Ankara'dan bir öğretmen: Devlet taleplerimize kulağını tıkıyor
'Uzun yıllardır taleplerimiz görmezden geliniyor. Çocuğu olan kadın öğretmenler için okullarda açılamayan kreşler büyük bir sorun olmasına rağmen, devlet taleplerimize kulak tıkıyor.'

Merhaba sevgili kadınlar,

İyiyiz demeye dilimizin varmadığı, umudumuzu yitirdiğimizi hissettiğimiz kapkaranlık günlerde bize kutup yıldızı olan bir dayanışma ruhu ile yıl biterken sesleniyorum sizlere...

Orta Çağ’ı aratmayacak bu dönem karanlığında birbirimize ışık olmanın ne denli kıymetli olduğunu bir kez daha vurgulamak isterim. Yaşam şartları maddi ve manevi olarak biz eğitim emekçilerini her geçen gün daha da zorluyor. Biliyoruz ki iktidarın her yeni saldırısı biz kadınları karanlığın derinliklerine kapatmayı planlanıyor.

Ne giyeceğimize, nasıl konuşacağımıza ve nasıl var olacağımıza çizilen o sınırlar her gün önümüzde duvar gibi örülmeye çalışılsa da gözlerinin içine baktığımız öğrencilerimizin hayatları ve hayalleri üzerinde örülmüş bu karanlığı püskürtebilmek için yeniden doğrulmak zorunda ve güç bulmak zorunda hissediyoruz.

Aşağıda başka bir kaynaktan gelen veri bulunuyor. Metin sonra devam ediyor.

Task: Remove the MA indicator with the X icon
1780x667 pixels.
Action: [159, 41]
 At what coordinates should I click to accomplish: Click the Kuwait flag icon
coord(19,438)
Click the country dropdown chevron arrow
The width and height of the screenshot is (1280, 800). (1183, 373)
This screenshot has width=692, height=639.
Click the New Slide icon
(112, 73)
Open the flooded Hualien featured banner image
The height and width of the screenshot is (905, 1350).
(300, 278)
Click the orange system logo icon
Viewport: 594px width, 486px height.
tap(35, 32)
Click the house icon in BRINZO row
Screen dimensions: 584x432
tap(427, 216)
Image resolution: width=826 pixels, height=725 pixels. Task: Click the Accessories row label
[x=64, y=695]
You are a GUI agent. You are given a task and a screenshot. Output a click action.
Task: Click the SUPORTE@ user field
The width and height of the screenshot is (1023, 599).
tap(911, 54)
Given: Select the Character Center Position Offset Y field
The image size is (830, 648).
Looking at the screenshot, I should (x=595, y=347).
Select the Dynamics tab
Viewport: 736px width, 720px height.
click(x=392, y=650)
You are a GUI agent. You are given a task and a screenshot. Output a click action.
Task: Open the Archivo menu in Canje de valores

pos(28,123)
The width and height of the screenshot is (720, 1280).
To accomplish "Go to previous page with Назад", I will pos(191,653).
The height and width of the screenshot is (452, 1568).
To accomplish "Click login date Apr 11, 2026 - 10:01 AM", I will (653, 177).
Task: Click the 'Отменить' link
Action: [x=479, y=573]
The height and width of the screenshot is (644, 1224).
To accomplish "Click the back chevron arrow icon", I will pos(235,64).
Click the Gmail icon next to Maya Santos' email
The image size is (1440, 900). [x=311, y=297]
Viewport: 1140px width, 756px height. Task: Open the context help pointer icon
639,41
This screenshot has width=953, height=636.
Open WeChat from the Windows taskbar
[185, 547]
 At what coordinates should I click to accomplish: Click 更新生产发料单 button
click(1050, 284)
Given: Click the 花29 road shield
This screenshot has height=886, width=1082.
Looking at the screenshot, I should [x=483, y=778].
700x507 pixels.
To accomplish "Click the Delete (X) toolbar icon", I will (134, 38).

İş yerlerimiz okullarda mobbing, türlü tacizler bir yana ev ve aile sorumluluklarının ağırlığından düşen omuzlarımız, görünmeyen hak taleplerimiz ve bize çizilen “makul” kadın eğitimci rolleri bizleri zorluyor.

Yeri geliyor ders programlarıyla tehdit ediliyoruz, yeri geliyor gerici ve ırkçı ders içerikleriyle mücadele ediyoruz. Etek boyumuz, V yaka üstlerimiz, makyajımız, takılarımız, kahkahamız dert oluyor herkese. Ancak bize uygulanan şiddet, uğradığımız taciz kimseye dert olmuyor.

Uzun yıllardır taleplerimiz görmezden geliniyor. Çocuğu olan kadın öğretmenler için okullarda açılamayan kreşler büyük bir sorun olmasına rağmen, devlet taleplerimize kulak tıkıyor.

SÖMÜRÜ AĞIRLAŞIYOR

Eğitim emekçileri olarak yaşadığımız zorluklara kadın kimliğimiz de eklenince bizi yıpratıyor. Özellikle okul idaresinin elinde bir silaha dönüşen ders programlarımız ev ve iş sorumluluklarımızı daha da ağırlaştırıyor. Burada bize sunulan iki seçenek var. Biri okul idaresi ile ters düşmemek, hak talep etmemek diğeri ise çocuklarımızı, evimizi, özel hayatımızı ihmal etmek, haklarımızdan vazgeçmek. Biz kadın öğretmenler olarak artık ders programlarının kırbaç gibi üzerimizde sallanmasından bıktık.

Asgari ücretin altında çalışan ücretli kadın öğretmenler, temizlik ve güvenlik alanlarında emek veren kadın çalışanların yok sayılan hakları ve emekleri, açlık sınırı altında sunulan koşullarda çalışanların varlığı üzerimizdeki baskıyı kat be kat arttırıyor.

KARANLIĞA GEÇİT VERMEYECEĞİZ

Nasıl bu çıkmazdan birlikte çıkabiliriz? Nasıl biz ve öteki demeden mücadeleyi bir adım ileriye götürebiliriz? Haklarımızı talep etmekten ve eşit yurttaşlık ısrarımızdan asla geri durmuyoruz.Tarihte ilmek ilmek işlediğimiz özgürlük ve dayanışma ağımızı daha da güçlendireceğiz. Evet kolay değil ama tarihte de kolay olmadı hiçbiri. Nice zorluklar ve bedeller ödendi. 25 Kasım'a yaklaşırken iktidarın örmeye çalıştığı karanlığa asla geçit vermeyeceğiz.